## Selected extract

Date of Award

Winter 2006

Document Type

Dissertation

Degree Name

Doctor of Philosophy (PhD)

Department

Engineering Management

Committee Director

Ghaith Rabadi

Committee Member

Resit Unal

Committee Member

Shannon Bowling

Committee Member

Steve Cotter

Abstract

In this turbulent world, scheduling role has become crucial in most manufacturing production, and service systems. It allows the allocation of limited resources to activities with the objective of optimizing one performance measure or more. Resources may be machines in a factory, operating rooms in a hospital, or employees in a company, while activities can be jobs in a manufacturing plant, surgeries in a hospital, or paper work in a company. The goal of each schedule is to optimize some performance measures, which could be the minimization of the schedule makespan, the jobs' completion times, jobs' earliness and tardiness, among others.

Collected data
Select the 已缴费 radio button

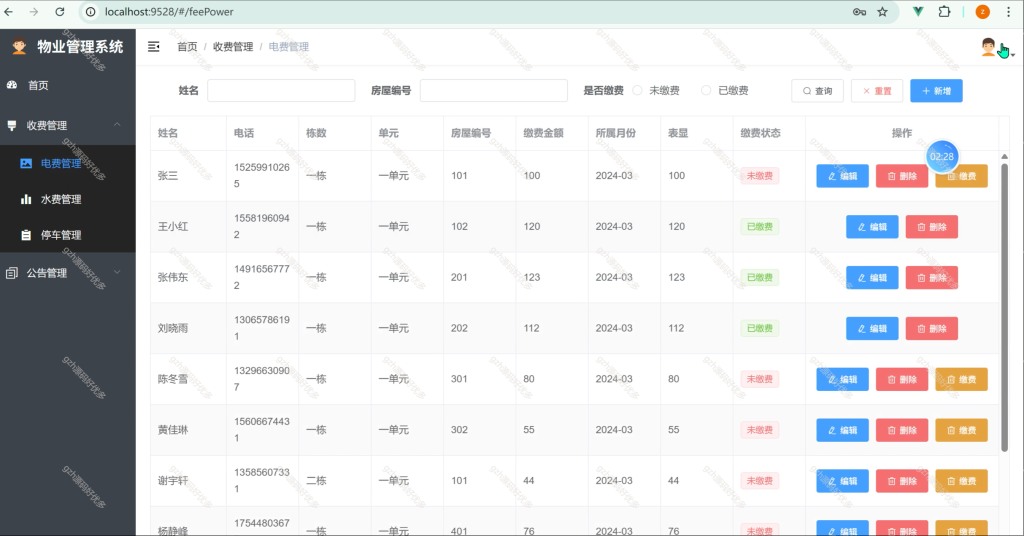706,91
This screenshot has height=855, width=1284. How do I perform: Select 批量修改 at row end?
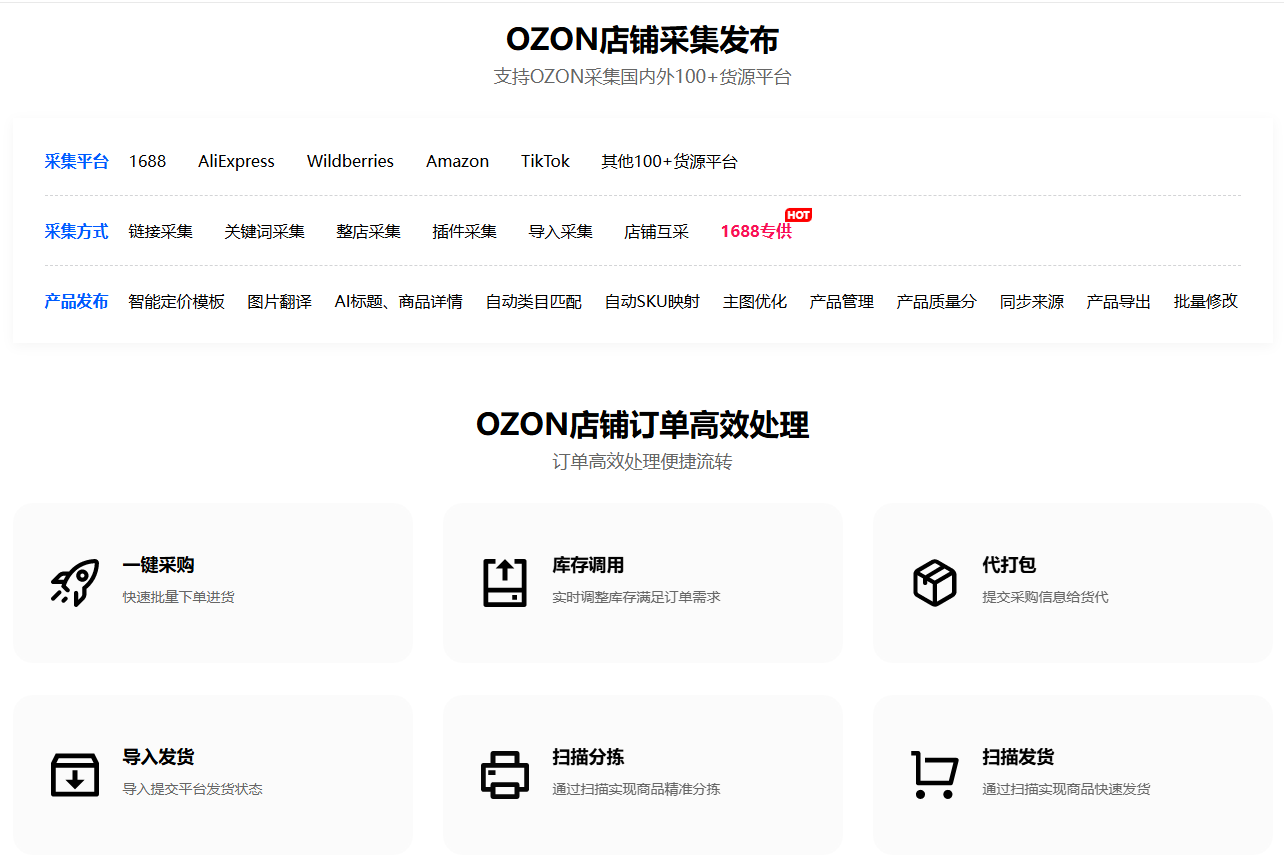(x=1205, y=302)
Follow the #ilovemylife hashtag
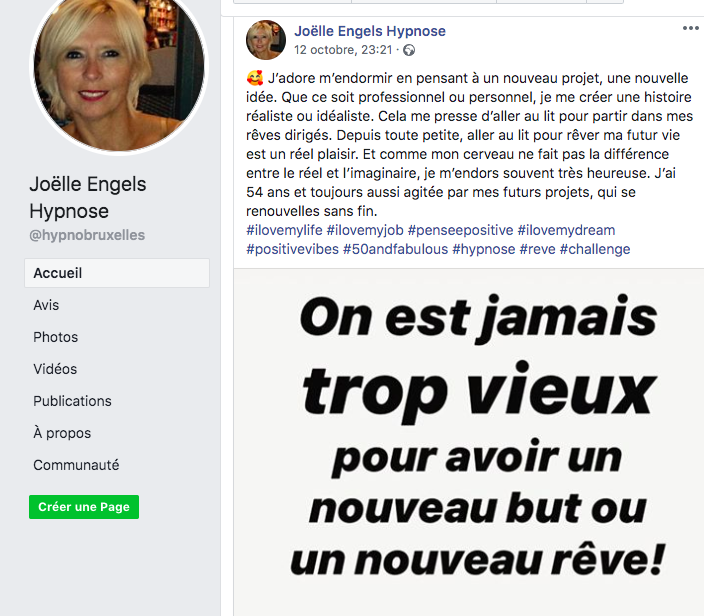Viewport: 704px width, 616px height. click(284, 230)
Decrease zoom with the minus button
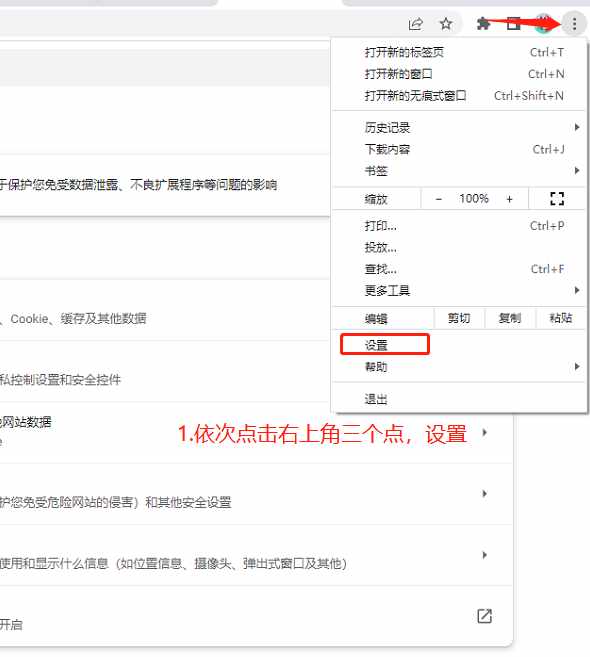This screenshot has width=590, height=657. click(x=438, y=199)
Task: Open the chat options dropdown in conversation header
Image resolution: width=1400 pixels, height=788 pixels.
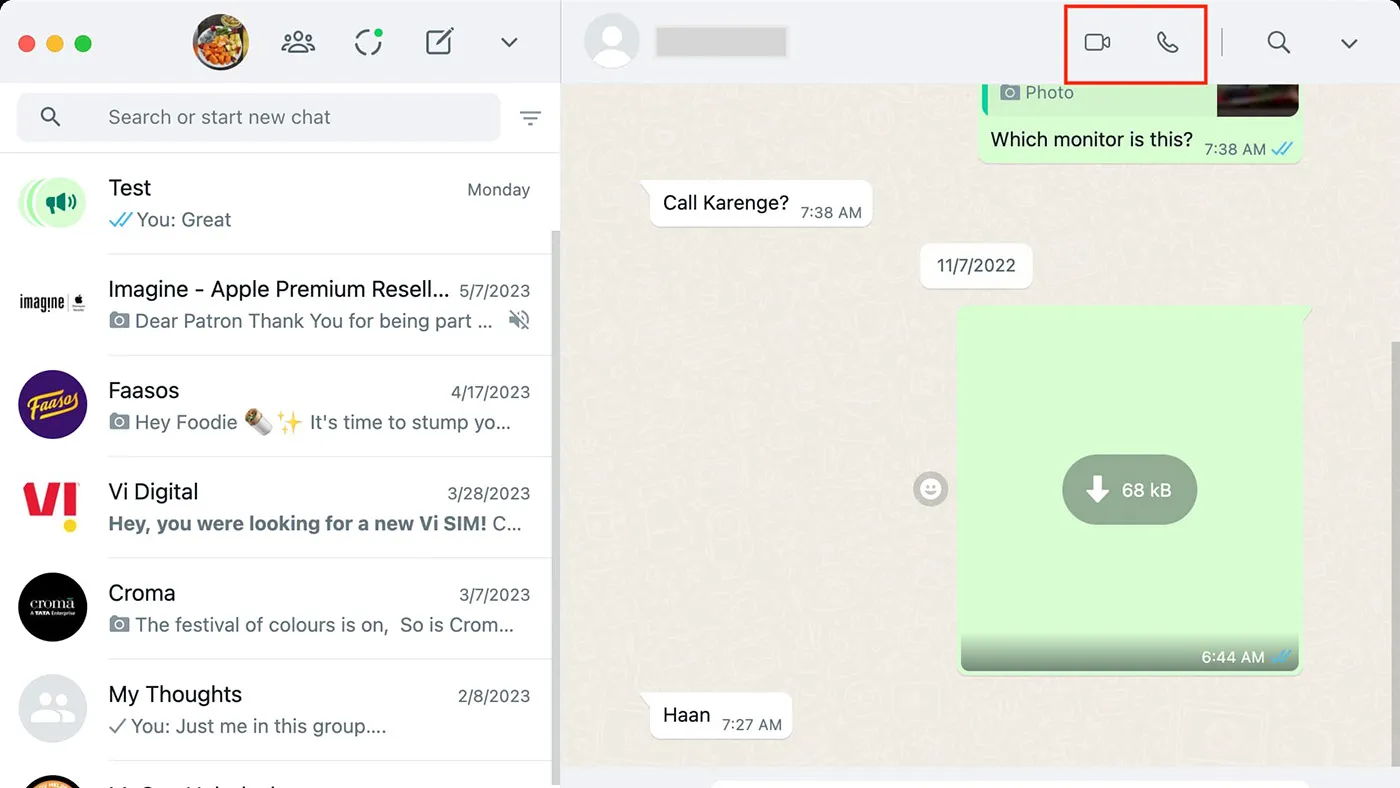Action: click(1349, 43)
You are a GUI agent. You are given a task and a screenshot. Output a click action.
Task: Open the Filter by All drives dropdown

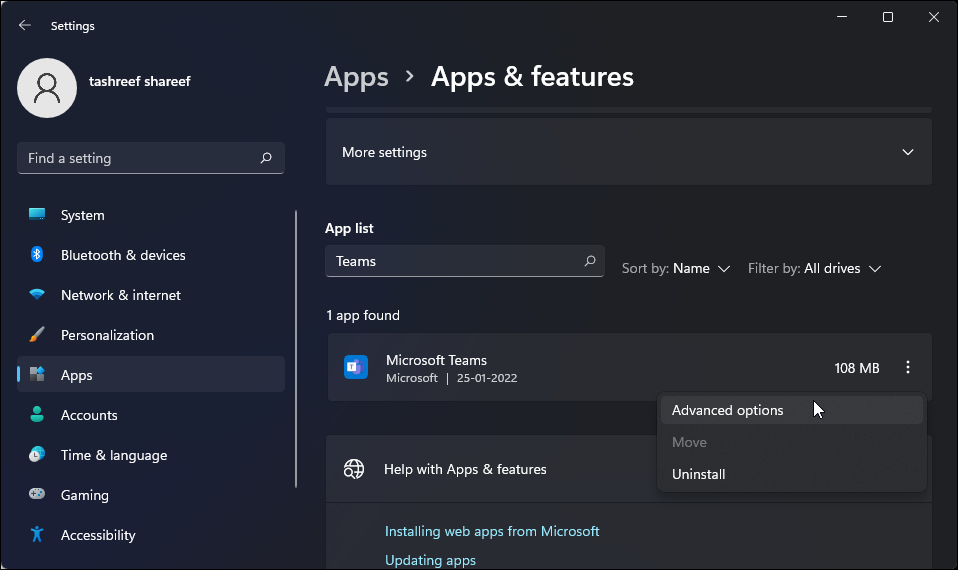point(815,268)
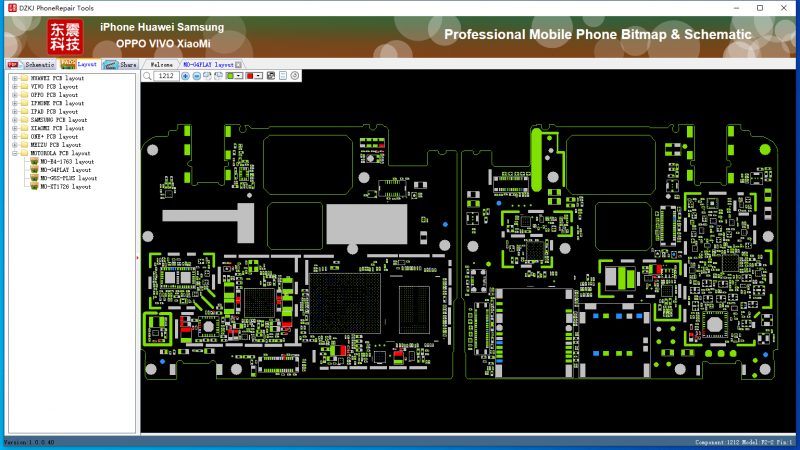Select MO-G5S-PLUS layout in tree
This screenshot has width=800, height=450.
[68, 178]
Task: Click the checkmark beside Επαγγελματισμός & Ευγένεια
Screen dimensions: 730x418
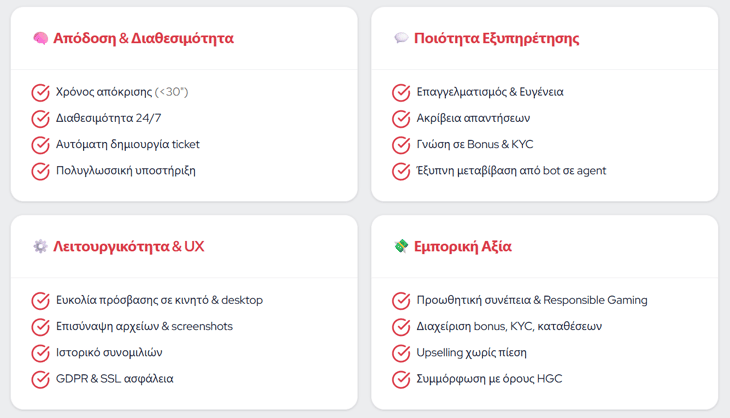Action: (401, 93)
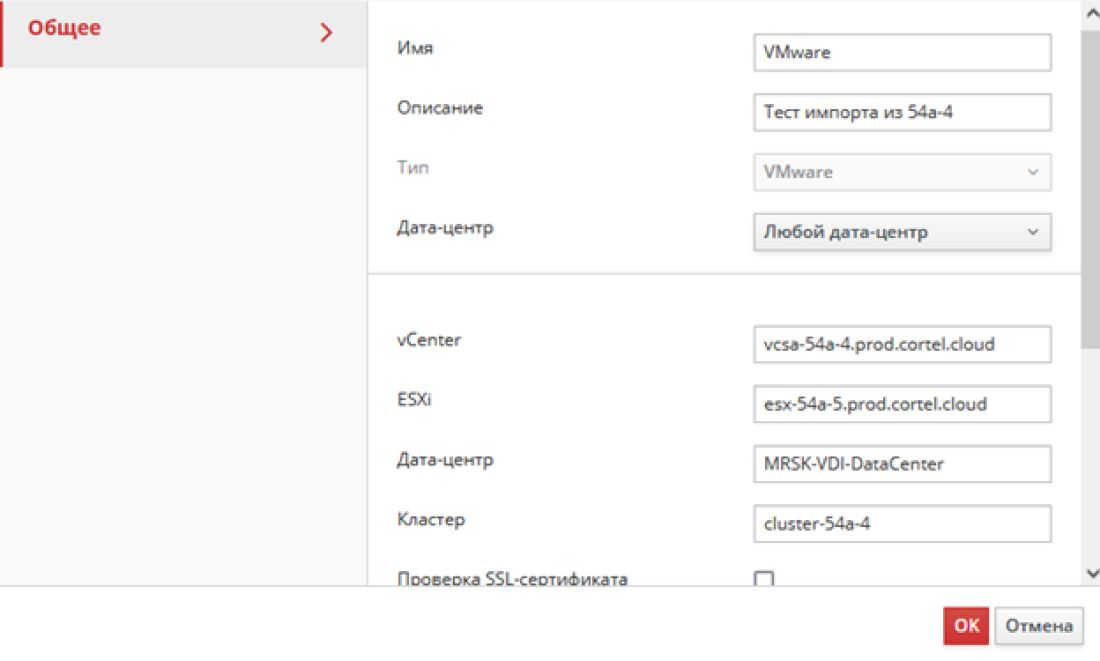Click the Кластер field with cluster-54a-4
This screenshot has height=661, width=1100.
click(901, 522)
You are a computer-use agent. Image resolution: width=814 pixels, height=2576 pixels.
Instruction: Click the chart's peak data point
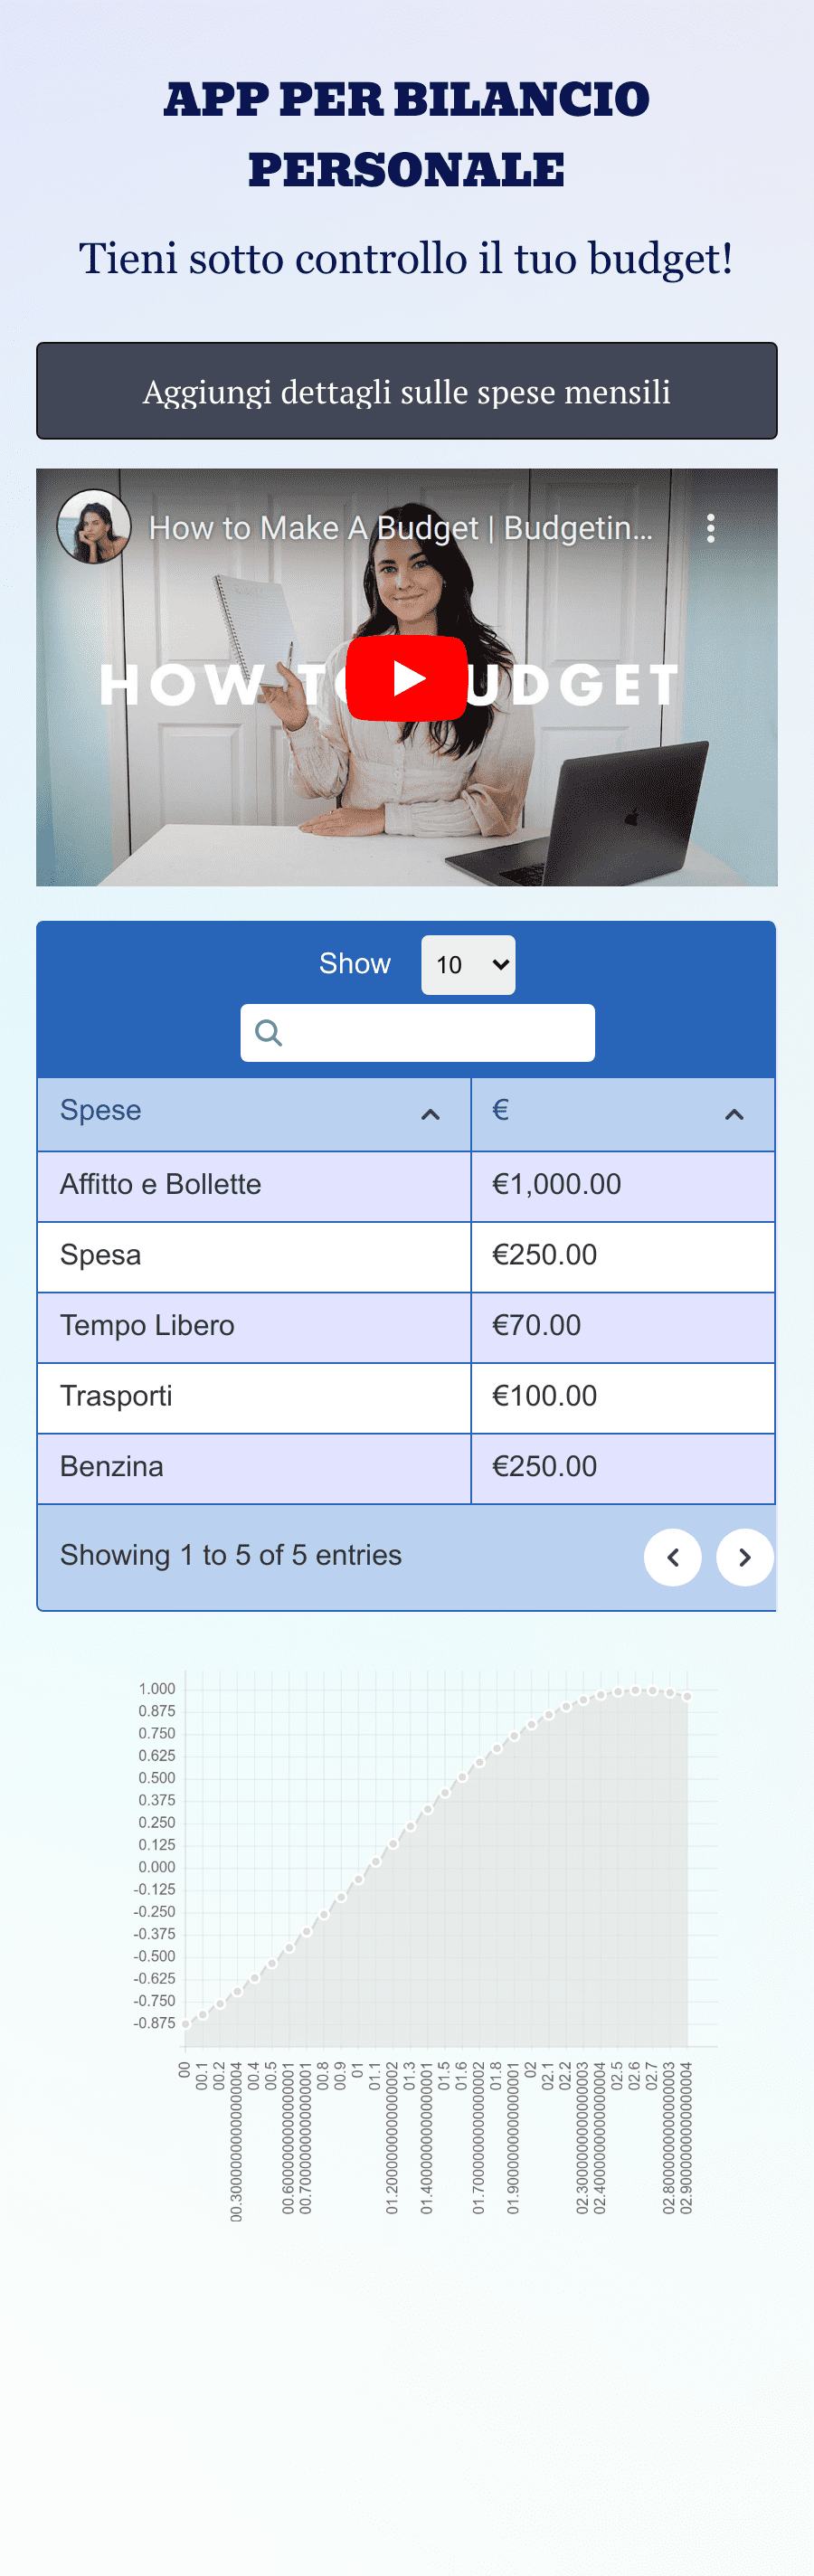coord(635,1690)
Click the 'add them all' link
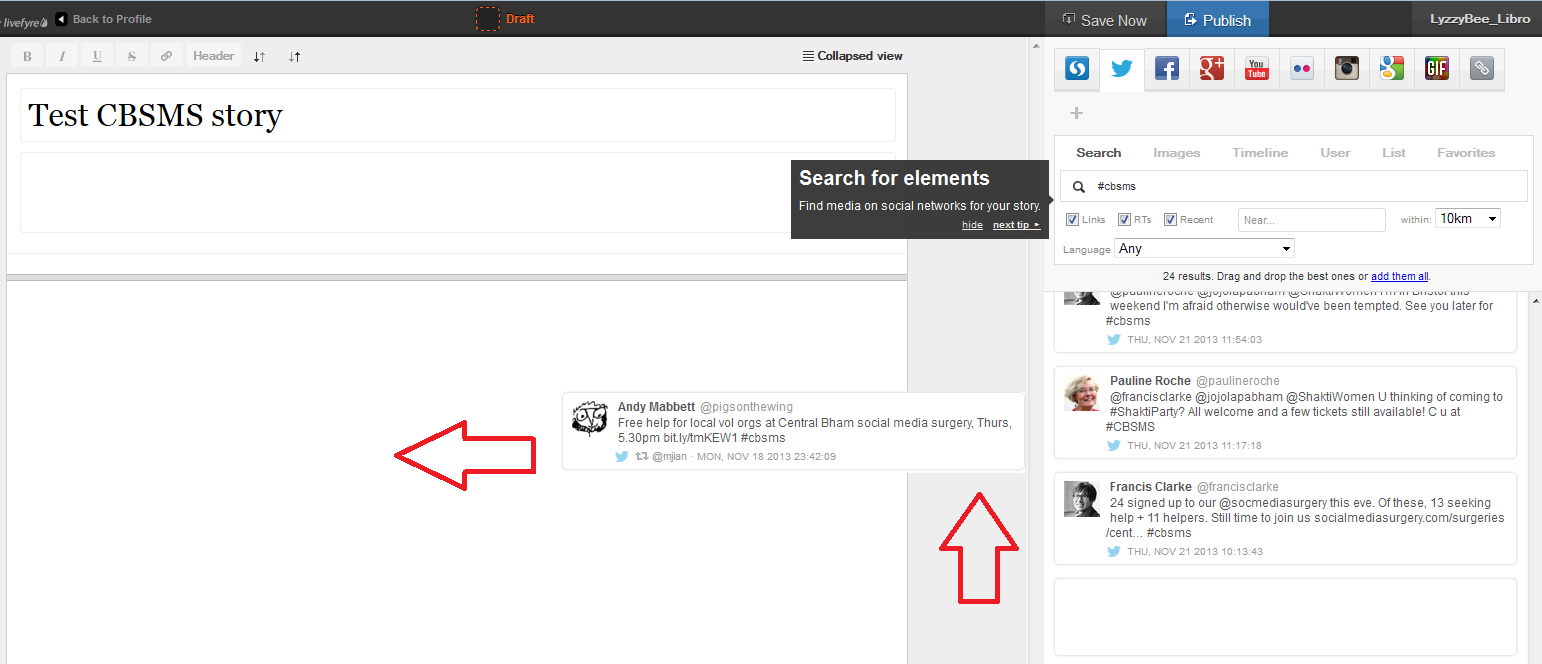The width and height of the screenshot is (1542, 664). [1399, 276]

## Complete the following
1) Please list every person named as a committee member, not the committee director, in the dissertation record.
2) Carry on the scheduling dissertation abstract after its final sentence.

## Answers provided
1) Resit Unal, Shannon Bowling, Steve Cotter

2)
Until very recently, research has concentrated on scenarios that assume a predefined schedule that is failure free. Initial schedules produced in advance are being followed hoping no delays will occur, because once they do, the whole schedule may be compromised as it is not designed to adapt to change. Researchers focused on the generation of good schedules in the presence of complex constraints while assuming fixed processing times, known job arrival times, unbreakable machines, and immune employees. However, this is not the case in the real world, where processing times are stochastic, job arrival times could be unknown, machines do break down, and employees get sick. In fact, most environments including manufacturing are dynamic by nature and not static, vulnerable to many unpredictable events, which leads the initial schedule to become obsolete once it is executed. The reason these deterministic schedules fail is because they do not account for variability, scheduling the activities directly after each other, so when a certain activity is delayed, all its successors will be delayed too.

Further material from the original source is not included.